### Do this
Substitute "screen image" for "screenshot" in everything from the start of the records down to the line containing "tap(760, 429)", and write out those lines with nothing else changed. Leave the pictures out.

>> Begin Materials provided

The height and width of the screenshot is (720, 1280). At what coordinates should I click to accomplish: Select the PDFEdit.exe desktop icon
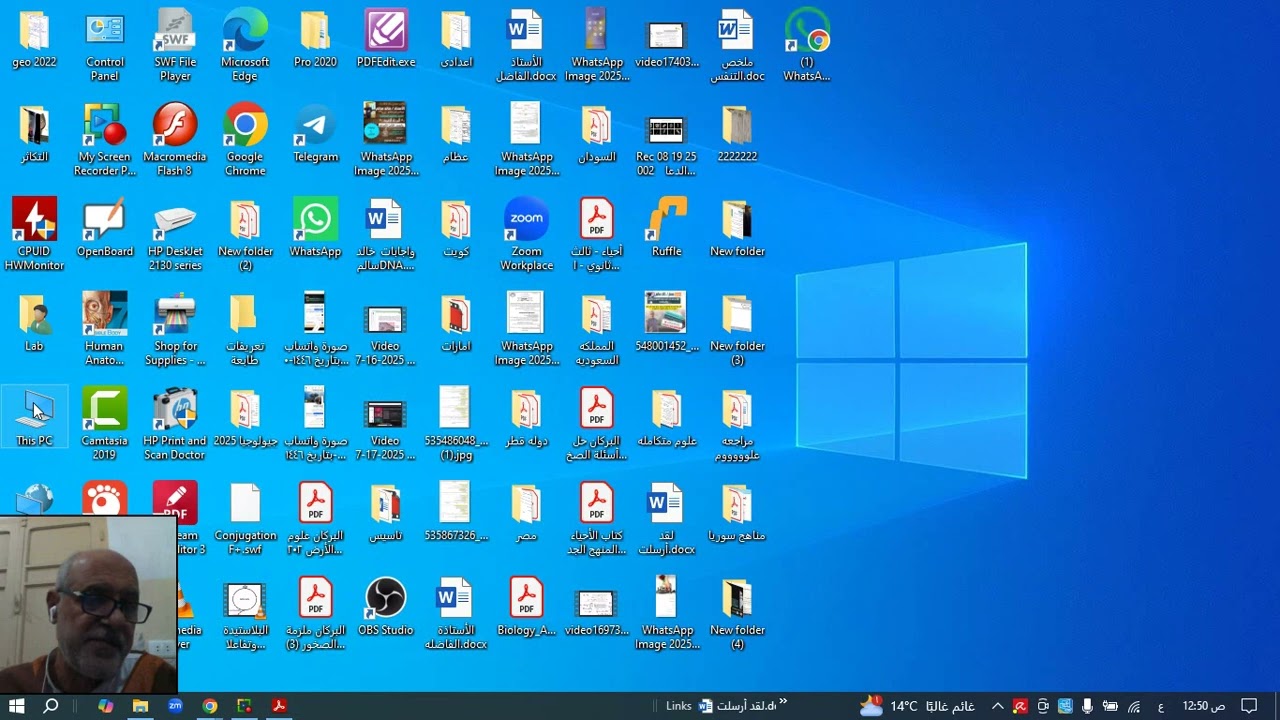[x=385, y=40]
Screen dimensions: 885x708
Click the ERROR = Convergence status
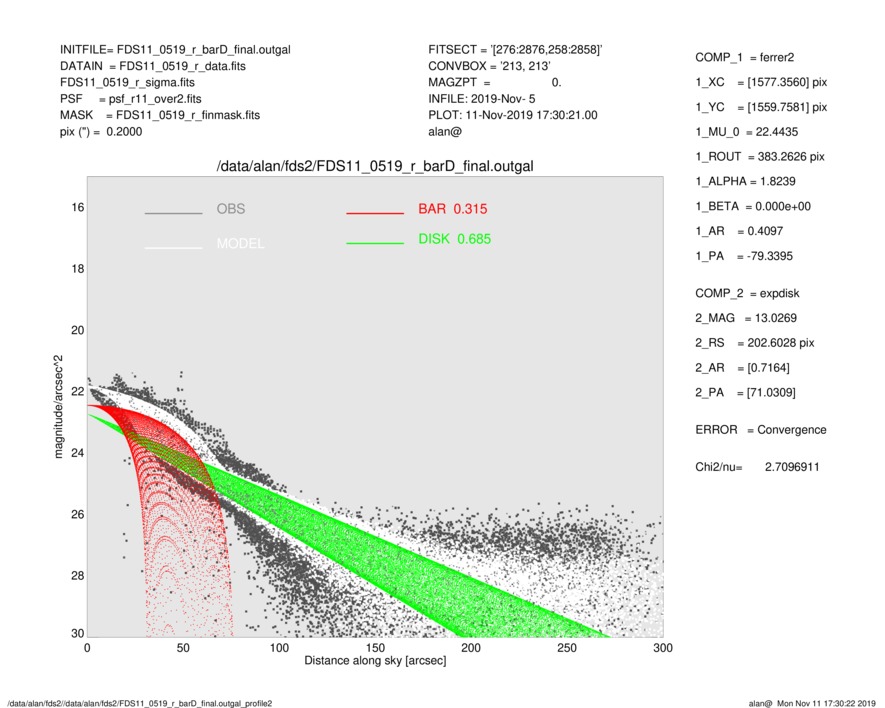tap(760, 429)

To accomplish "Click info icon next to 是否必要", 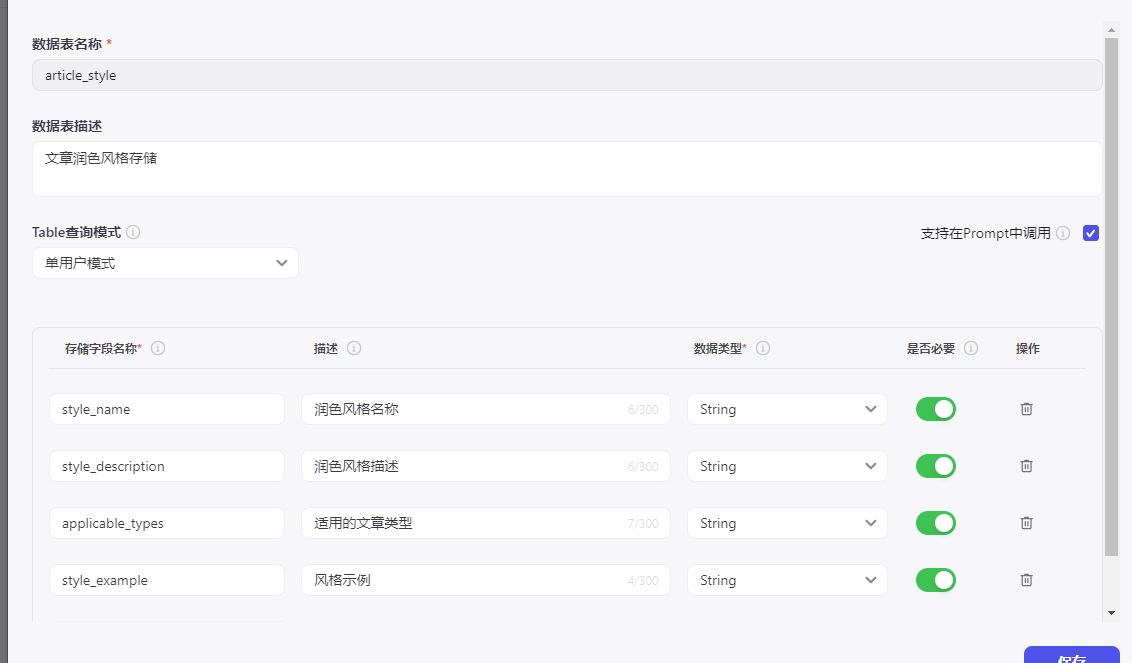I will pos(971,349).
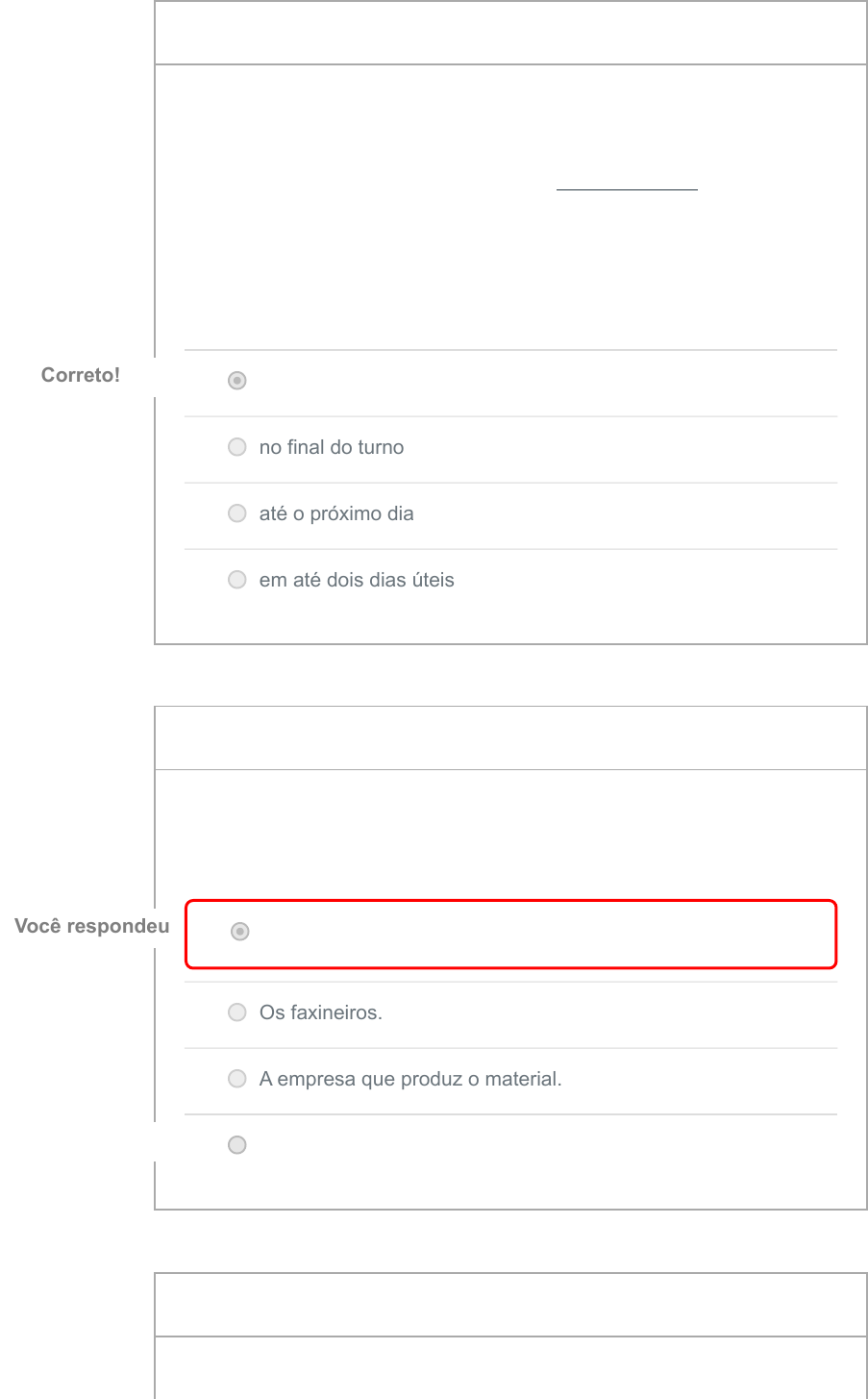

>> End Materials provided

### Result of the exercise
The height and width of the screen image is (720, 1280). At what coordinates should I click to accomplish: Select the PDFEdit.exe desktop icon
[x=385, y=40]
Screen dimensions: 885x708
Click the ERROR = Convergence status
tap(760, 429)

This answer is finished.